To find out how to really handle the CAsyncsocket callbacks, it is recommended to look into its implementation to find the corresponding WSAAsyncSelect event.

“” Is Not The Same As NULL

I have been very busy recently. Aside from Starcraft II, I picked up another side programming project. I am reworking an old MFC app and see how far I can bring it into modern age with MFC9.0.

MFC is horrible in practice because it forces you to deal all the details, such as resizing and redrawing. But it suits my purpose because it forces me to learn all the details.

As I was testing the application across Window XP and Window 7, I noticed a strange error. The Create() function of CAsyncSocket returns an error 10022 on Window 7, and not Window XP.

// pueudocode

// Create a server socket, CMyAsyncSocket is derived from CAsyncSocket.
m_serverSocket = new CMyAsyncSocket();
BOOL hasError = m_serverSocket->Create(
   m_listenPort, // some port number to bind to
   SOCK_STREAM,
   FD_READ | FD_WRITE | FD_OOB | FD_ACCEPT | FD_CONNECT | FD_CLOSE,
   "");
if(TRUE == hasError)
{
   int error = GetLastError();
   ... // report and print error
}
... // more code here

Error 10022 is WSAEINVAL, where it indicates that an invalid argument was supplied.

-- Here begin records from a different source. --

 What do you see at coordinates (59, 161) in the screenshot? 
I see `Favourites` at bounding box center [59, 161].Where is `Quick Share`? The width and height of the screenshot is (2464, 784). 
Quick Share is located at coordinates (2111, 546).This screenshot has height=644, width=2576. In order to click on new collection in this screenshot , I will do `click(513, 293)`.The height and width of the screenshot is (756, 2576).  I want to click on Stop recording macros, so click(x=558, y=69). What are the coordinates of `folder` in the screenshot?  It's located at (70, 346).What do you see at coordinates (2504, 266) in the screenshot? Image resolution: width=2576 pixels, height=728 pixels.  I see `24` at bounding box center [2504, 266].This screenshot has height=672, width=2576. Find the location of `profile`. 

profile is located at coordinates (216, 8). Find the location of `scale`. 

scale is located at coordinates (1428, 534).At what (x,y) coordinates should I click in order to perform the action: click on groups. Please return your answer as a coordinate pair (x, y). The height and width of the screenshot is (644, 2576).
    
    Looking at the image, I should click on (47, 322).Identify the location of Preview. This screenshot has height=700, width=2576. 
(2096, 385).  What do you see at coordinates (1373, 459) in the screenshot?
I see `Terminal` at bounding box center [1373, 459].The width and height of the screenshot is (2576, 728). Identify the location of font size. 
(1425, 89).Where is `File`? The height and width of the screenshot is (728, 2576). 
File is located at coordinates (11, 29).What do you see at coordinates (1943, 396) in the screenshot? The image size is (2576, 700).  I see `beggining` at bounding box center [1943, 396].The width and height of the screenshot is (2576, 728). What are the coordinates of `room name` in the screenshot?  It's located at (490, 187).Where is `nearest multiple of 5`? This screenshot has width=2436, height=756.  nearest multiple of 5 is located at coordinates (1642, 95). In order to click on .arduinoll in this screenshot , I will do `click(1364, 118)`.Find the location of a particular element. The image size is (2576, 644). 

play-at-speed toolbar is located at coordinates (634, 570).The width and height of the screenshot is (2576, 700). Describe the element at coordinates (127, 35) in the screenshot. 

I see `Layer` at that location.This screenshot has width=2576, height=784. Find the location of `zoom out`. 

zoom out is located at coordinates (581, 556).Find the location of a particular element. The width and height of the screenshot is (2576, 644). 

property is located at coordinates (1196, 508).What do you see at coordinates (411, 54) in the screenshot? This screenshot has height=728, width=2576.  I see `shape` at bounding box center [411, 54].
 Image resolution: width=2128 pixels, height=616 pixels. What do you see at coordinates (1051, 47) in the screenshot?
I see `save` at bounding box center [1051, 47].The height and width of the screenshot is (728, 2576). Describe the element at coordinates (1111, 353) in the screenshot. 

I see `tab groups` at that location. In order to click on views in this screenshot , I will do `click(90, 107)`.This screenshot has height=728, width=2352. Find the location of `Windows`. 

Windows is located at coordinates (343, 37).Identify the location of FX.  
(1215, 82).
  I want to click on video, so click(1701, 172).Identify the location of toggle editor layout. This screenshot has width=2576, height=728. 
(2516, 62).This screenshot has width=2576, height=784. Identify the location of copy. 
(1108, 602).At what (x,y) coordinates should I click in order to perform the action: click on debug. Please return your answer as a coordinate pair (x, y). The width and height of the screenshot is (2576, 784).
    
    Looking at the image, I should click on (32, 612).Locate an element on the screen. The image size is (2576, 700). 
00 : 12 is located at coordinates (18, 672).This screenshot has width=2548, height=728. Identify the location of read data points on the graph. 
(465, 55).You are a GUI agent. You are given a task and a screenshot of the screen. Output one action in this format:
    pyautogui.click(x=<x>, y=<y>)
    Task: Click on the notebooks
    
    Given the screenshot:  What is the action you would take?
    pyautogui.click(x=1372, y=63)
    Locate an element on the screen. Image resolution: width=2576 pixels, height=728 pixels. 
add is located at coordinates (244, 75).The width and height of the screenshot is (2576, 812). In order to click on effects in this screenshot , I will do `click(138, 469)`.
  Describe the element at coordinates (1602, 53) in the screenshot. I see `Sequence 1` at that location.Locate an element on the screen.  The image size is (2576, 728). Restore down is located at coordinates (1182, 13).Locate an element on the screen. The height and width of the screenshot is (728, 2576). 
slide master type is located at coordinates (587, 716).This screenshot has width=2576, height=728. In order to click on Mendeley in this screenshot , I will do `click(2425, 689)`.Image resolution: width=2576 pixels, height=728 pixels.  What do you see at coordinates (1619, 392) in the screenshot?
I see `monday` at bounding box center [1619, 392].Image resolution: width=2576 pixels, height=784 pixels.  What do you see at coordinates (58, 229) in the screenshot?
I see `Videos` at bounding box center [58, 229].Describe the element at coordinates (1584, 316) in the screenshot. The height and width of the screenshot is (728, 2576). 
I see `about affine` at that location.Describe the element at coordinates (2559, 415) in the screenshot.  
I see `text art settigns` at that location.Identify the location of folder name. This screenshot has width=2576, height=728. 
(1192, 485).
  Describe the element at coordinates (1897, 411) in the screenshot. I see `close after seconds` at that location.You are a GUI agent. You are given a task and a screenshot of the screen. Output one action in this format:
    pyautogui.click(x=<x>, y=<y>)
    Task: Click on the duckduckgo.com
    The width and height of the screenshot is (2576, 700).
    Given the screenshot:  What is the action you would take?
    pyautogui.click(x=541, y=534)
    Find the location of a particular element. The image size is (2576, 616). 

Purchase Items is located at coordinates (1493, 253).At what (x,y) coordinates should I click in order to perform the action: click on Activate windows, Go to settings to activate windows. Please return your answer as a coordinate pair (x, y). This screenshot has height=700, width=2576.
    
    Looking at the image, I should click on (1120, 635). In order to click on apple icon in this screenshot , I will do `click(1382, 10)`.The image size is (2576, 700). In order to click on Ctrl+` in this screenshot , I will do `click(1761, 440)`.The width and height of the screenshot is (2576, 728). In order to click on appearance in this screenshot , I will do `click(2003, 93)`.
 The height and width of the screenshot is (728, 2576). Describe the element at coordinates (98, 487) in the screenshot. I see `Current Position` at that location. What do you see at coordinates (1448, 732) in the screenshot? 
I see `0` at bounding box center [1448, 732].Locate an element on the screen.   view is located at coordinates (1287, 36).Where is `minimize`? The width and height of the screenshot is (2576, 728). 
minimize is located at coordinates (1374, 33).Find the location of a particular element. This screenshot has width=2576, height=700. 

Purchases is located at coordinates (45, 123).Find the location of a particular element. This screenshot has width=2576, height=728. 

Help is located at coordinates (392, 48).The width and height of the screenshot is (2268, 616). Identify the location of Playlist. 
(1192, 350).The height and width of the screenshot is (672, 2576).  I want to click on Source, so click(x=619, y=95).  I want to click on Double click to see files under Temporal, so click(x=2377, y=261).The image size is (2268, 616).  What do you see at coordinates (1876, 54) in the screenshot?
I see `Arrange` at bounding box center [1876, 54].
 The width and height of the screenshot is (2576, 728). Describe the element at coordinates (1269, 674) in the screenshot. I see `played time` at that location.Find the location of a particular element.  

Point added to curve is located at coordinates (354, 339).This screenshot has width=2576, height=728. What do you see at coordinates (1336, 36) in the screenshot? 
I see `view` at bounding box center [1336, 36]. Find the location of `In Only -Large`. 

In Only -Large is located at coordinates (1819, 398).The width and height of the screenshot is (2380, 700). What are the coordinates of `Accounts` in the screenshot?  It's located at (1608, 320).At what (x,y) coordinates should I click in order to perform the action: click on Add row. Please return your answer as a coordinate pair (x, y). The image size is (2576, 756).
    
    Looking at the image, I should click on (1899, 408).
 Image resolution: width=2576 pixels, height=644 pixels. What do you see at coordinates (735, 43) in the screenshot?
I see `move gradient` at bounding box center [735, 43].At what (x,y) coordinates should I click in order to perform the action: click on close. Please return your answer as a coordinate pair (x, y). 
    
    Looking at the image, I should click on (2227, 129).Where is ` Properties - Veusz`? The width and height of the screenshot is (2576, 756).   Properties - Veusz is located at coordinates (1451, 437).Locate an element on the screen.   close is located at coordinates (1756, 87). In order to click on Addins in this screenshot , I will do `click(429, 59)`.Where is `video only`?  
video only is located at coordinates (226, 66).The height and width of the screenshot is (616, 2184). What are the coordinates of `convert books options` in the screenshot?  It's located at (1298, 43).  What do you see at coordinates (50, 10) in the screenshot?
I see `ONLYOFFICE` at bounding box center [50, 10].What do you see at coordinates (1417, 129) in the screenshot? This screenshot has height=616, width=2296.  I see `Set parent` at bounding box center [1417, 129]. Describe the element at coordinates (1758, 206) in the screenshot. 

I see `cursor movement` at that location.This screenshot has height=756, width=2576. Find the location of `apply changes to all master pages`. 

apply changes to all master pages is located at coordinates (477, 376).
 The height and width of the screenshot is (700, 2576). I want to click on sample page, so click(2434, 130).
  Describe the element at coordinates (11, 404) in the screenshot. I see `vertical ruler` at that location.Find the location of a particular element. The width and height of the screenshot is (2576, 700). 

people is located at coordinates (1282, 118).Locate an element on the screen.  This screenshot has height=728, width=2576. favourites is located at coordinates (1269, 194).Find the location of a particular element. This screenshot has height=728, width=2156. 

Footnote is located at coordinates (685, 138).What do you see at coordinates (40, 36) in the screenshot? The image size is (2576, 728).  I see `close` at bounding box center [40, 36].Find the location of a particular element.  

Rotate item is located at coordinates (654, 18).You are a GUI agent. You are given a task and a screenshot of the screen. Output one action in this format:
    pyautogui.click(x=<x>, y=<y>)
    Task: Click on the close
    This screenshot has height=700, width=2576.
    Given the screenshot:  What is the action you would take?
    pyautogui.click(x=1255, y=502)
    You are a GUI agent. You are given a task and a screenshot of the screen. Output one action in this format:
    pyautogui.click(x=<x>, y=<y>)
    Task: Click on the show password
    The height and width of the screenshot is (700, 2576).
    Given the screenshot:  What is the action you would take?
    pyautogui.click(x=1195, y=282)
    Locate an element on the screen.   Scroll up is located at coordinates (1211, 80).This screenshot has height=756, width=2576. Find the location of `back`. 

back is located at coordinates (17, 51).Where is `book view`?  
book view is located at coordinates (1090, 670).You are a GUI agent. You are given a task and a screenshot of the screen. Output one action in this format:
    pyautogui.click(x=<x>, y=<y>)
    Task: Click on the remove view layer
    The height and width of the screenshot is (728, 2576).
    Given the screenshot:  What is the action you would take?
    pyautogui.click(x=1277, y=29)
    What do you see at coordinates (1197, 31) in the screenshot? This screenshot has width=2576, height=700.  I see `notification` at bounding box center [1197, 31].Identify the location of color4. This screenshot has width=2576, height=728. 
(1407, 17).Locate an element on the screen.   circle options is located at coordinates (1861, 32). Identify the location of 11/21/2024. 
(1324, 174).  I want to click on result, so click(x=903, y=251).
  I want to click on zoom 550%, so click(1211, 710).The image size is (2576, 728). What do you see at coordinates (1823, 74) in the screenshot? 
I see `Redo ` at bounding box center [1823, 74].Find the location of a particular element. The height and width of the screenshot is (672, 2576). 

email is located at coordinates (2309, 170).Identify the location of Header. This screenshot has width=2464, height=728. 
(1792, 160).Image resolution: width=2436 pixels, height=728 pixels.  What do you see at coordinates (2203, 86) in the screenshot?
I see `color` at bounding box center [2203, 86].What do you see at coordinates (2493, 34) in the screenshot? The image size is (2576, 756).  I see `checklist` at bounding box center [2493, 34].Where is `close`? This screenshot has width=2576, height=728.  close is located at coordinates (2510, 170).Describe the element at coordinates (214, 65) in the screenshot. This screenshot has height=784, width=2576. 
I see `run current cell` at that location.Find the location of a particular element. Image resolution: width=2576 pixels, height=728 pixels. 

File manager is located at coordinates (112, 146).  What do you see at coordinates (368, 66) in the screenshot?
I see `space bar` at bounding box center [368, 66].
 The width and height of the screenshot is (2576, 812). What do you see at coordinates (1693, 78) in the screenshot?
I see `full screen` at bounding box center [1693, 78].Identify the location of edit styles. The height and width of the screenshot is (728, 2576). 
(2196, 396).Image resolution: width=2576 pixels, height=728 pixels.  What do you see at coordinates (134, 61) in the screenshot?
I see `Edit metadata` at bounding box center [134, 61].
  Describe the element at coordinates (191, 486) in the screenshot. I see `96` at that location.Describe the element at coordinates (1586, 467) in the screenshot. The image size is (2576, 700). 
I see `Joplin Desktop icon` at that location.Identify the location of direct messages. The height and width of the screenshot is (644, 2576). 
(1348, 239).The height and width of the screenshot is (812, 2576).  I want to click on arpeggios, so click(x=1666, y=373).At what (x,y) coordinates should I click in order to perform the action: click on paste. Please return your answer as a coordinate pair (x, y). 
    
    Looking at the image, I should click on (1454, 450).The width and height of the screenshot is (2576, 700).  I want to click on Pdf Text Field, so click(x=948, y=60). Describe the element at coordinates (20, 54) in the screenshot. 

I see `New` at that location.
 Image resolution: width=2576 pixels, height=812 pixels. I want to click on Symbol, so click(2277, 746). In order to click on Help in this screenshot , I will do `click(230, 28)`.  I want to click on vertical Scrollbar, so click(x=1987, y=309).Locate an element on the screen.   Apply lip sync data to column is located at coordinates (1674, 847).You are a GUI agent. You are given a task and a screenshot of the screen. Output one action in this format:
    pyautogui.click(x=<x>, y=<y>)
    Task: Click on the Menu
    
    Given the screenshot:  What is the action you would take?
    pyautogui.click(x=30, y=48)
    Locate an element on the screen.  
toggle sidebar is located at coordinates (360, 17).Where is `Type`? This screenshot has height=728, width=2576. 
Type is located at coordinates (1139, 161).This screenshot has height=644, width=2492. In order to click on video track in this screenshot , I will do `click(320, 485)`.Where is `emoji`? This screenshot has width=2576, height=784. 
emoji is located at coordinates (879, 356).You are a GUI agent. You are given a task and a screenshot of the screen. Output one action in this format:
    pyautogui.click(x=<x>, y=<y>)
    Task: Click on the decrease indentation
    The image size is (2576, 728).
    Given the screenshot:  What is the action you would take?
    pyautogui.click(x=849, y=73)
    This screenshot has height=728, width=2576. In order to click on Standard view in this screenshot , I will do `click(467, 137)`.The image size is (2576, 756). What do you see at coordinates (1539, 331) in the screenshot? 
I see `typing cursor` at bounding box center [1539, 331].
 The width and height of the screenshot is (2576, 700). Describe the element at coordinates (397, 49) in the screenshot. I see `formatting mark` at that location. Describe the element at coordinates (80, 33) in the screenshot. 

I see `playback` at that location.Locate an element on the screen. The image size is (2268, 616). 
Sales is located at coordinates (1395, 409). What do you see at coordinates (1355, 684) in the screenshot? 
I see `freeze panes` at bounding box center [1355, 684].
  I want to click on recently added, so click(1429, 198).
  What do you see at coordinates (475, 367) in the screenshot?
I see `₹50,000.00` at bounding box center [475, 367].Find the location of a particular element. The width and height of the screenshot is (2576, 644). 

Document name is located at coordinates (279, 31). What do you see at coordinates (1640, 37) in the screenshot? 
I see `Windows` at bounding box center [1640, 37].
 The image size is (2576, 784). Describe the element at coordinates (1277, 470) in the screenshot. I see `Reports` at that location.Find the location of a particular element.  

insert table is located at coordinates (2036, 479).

Instead of reading the error code, my cognitive bias convinced me that the above code is flawless since it worked in XP. I jumped through the hoops to change firewall settings, network card settings, and tried to blame everything but the source.

Eventually I went back and inspect the API again, and realized that the third and fourth arguments are already defaulted to the appropriate values.

// CAsyncSocket signature
BOOL Create(
   UINT nSocketPort = 0,
   int nSocketType = SOCK_STREAM,
   long lEvent = FD_READ | FD_WRITE | FD_OOB | FD_ACCEPT | FD_CONNECT | FD_CLOSE,
   LPCTSTR lpszSocketAddress = NULL
);

So I cleaned up the function call to Create().

//...

m_serverSocket->Create(
   m_listenPort, // some port number to bind to
   SOCK_STREAM);

//...

Apparently the application was setting lpszSocketAddress to “” instead of NULL, it is an invalid argument (as indicated by the MFC for ~5000 times before it penetrated my thick head).

With the appropriate argument, everything works.